FBI: Government Conspiracy Group May Have Helped Mortgage Fraud Fugitives Escape
John and Julieanne Dimitrion scammed good people out of their homes, the FBI says, and then they disappeared.
They were the “masterminds of a large fraud scheme,” the FBI’s Brandon Simpson told CNN’s “The Hunt with John Walsh,” which hit Tricia Dano’s family especially hard.
Dano blames the Dimitrions for the loss of their cherished family home in Honolulu’s Kaimuki neighborhood.
For Dano, it started in 1999 when she moved from Washington state back to Hawaii to help her mother take care of her ailing grandmother.

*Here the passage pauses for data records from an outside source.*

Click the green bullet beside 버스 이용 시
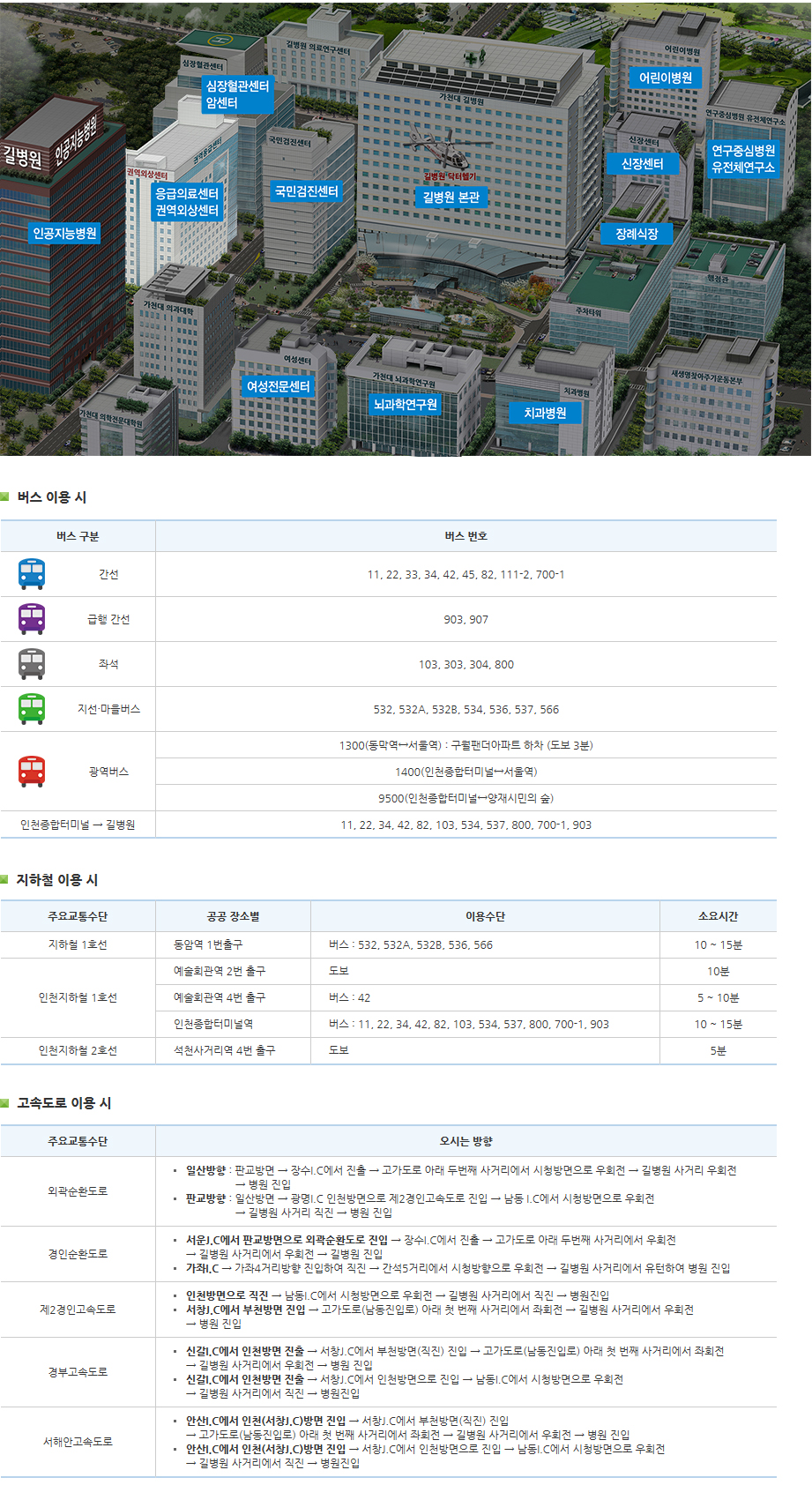 (x=5, y=497)
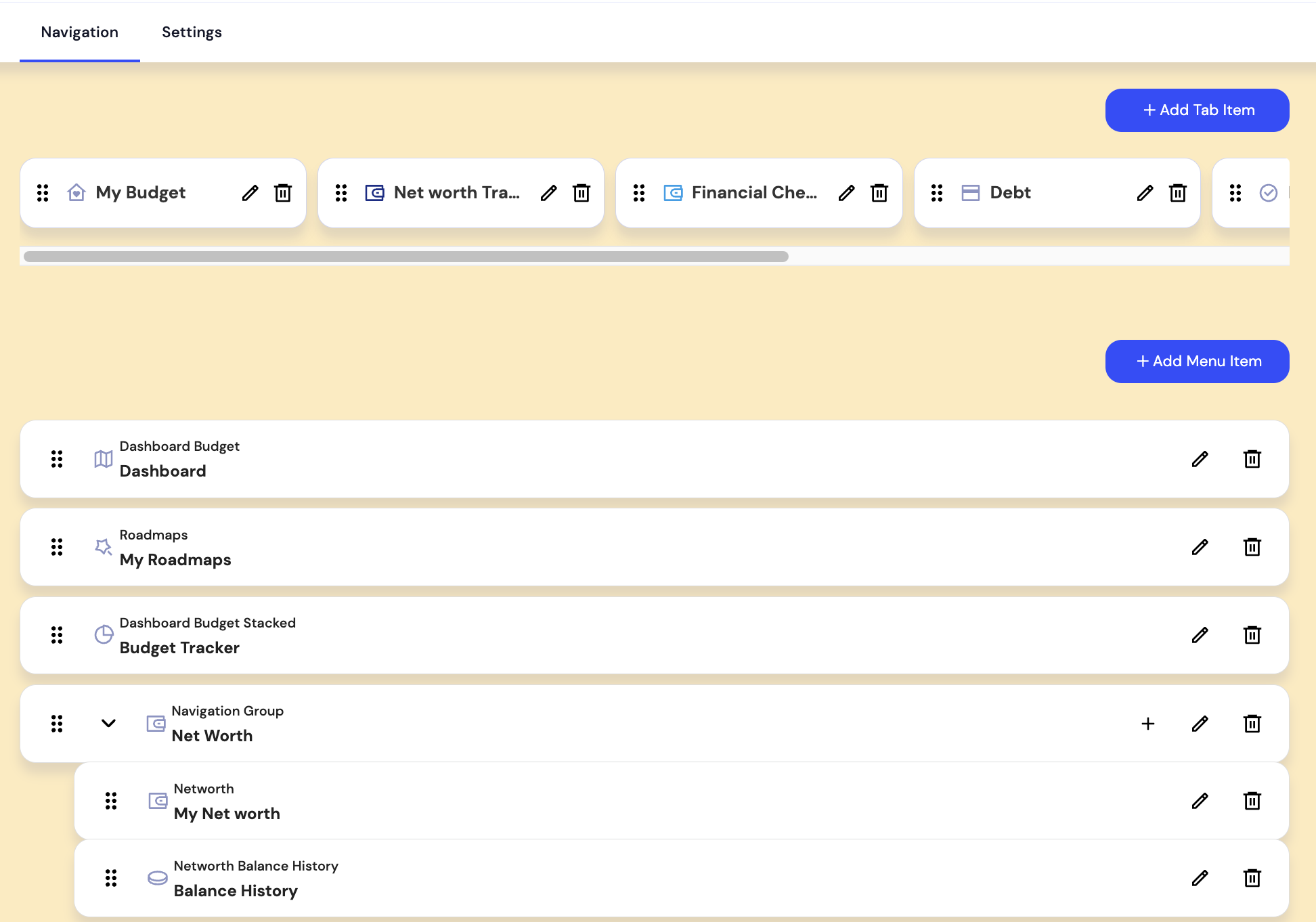The width and height of the screenshot is (1316, 922).
Task: Click the map icon beside Dashboard Budget
Action: coord(103,459)
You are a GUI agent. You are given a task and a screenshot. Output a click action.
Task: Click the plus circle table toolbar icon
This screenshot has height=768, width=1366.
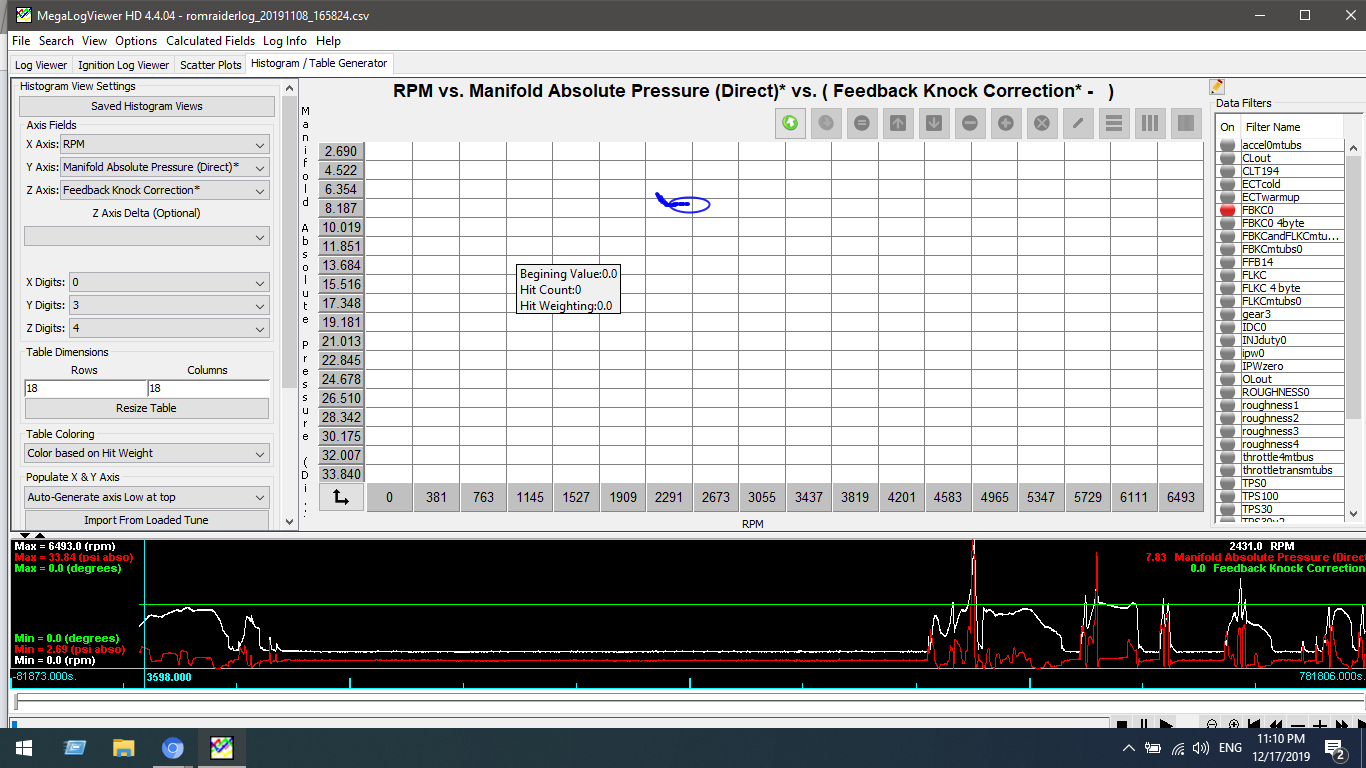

Her grandmother “felt that if she was going to pass, she wanted to be at home, right where she belonged,” Dano said.
When the family began having trouble making house payments, they decided to refinance their mortgage.
Seeing an ad for the Dimitrions’ company, Mortgage Alliance on TV, Dano and her mother made an appointment.
The Dimitrions didn’t arrive until an hour into the meeting, Dano recalled. The couple made a memorable impression as they made their pitch wearing designer clothes and expensive jewelry.
The FBI said the Dimitrions pitched their scam like this: “We will have someone buy your property — but in name only. You’ll continue to live there and we’ll fix your credit and a year from now you’ll be able to buy that property back. You won’t lose it to foreclosure and you can keep your family home.”
“I thought, ‘These people definitely know what they’re doing,'” recalled Dano. “So we signed over the title, thinking that, ‘OK this is the first step to the rent-to-own process.'”
Then the Dimitrions found a “straw buyer” who purchased the Dano property in their name. That buyer was an acquaintance named Laura Cristo.
“They explained it to me that it was a short sale, that I wasn’t getting involved,” Cristo said.
She thought the Dimitrions were good people trying to help others, so Cristo said “OK.”
“I just started initialing and signing,” she remembered. “I never really read the papers.”